EXERCISE PROMPT: Present the entries below as a Markdown table with the columns Row and Line, giving each nonblank line its own numbered row. Leave the pictures out of the table.

DATA SUPPLIED:

════════

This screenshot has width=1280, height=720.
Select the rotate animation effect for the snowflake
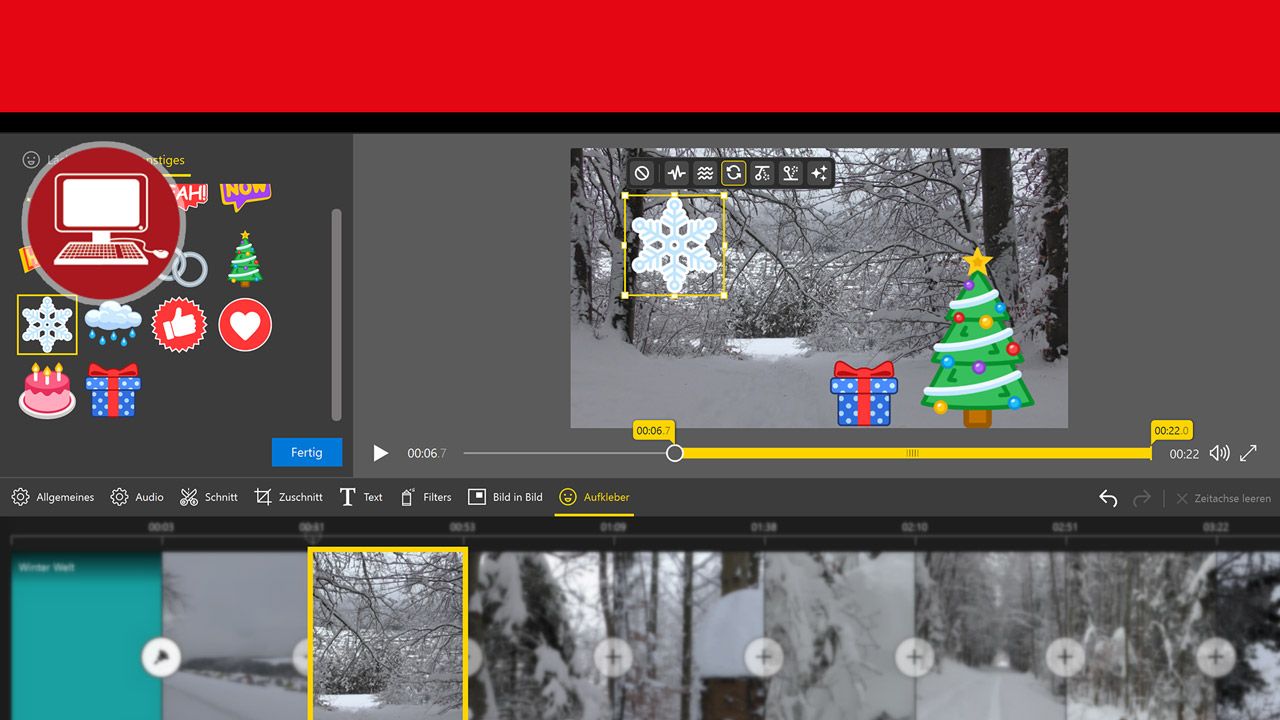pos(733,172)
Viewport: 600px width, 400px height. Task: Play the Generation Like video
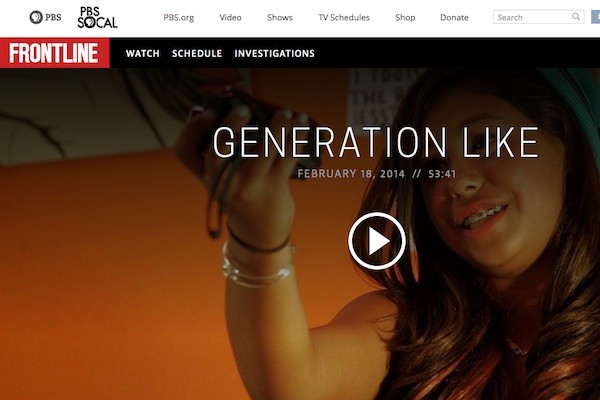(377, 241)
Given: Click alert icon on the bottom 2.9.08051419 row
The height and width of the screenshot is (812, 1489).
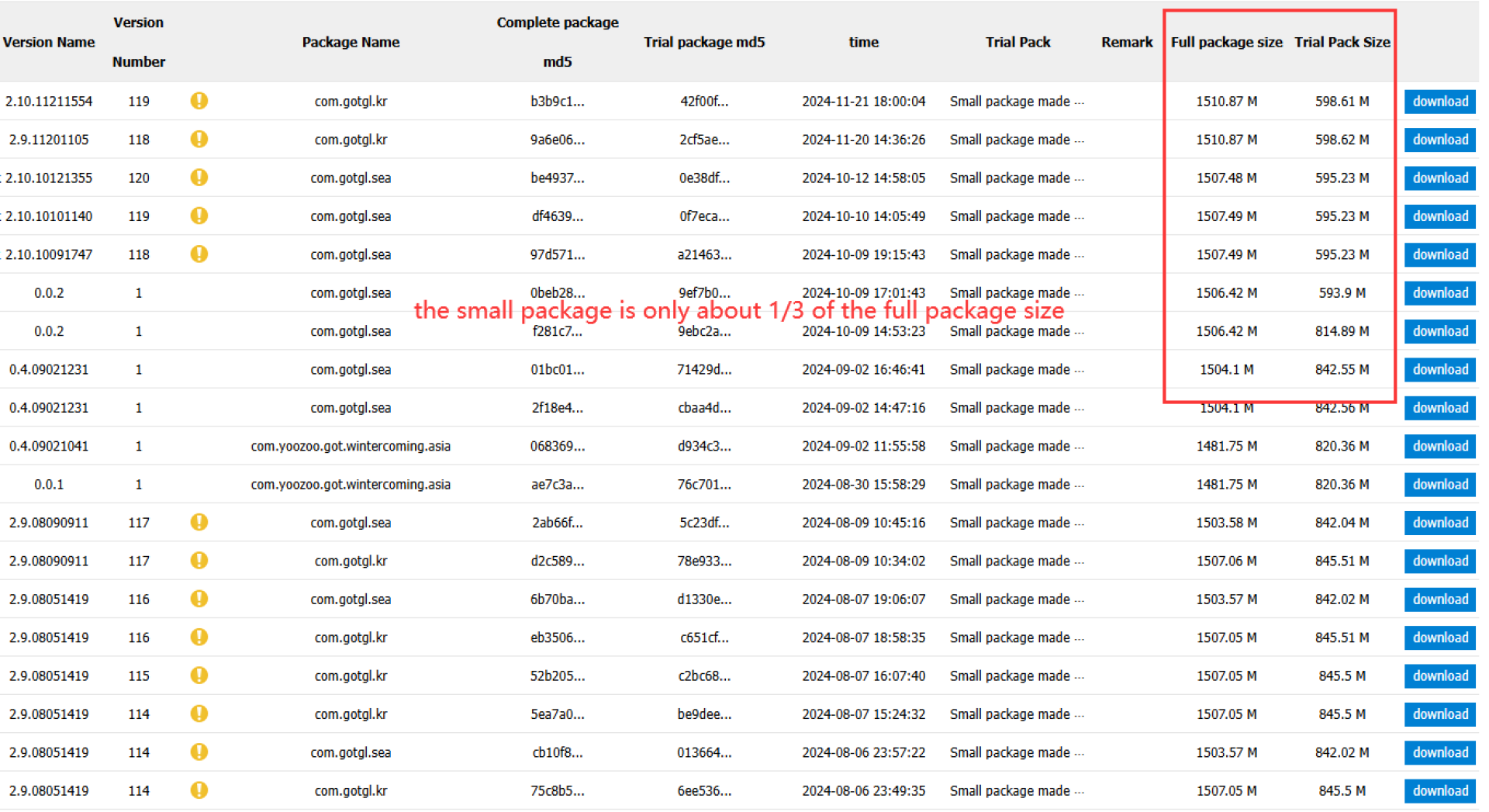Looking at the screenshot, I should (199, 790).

════════

EXERCISE OUTPUT:
| Row | Line |
|---|---|
| 1 | This screenshot has width=1280, height=720. |
| 2 | Select the rotate animation effect for the snowflake |
| 3 | pos(733,172) |
| 4 | Viewport: 600px width, 400px height. Task: Play the Generation Like video |
| 5 | (377, 241) |
| 6 | Given: Click alert icon on the bottom 2.9.08051419 row |
| 7 | The height and width of the screenshot is (812, 1489). |
| 8 | Looking at the screenshot, I should (199, 790). |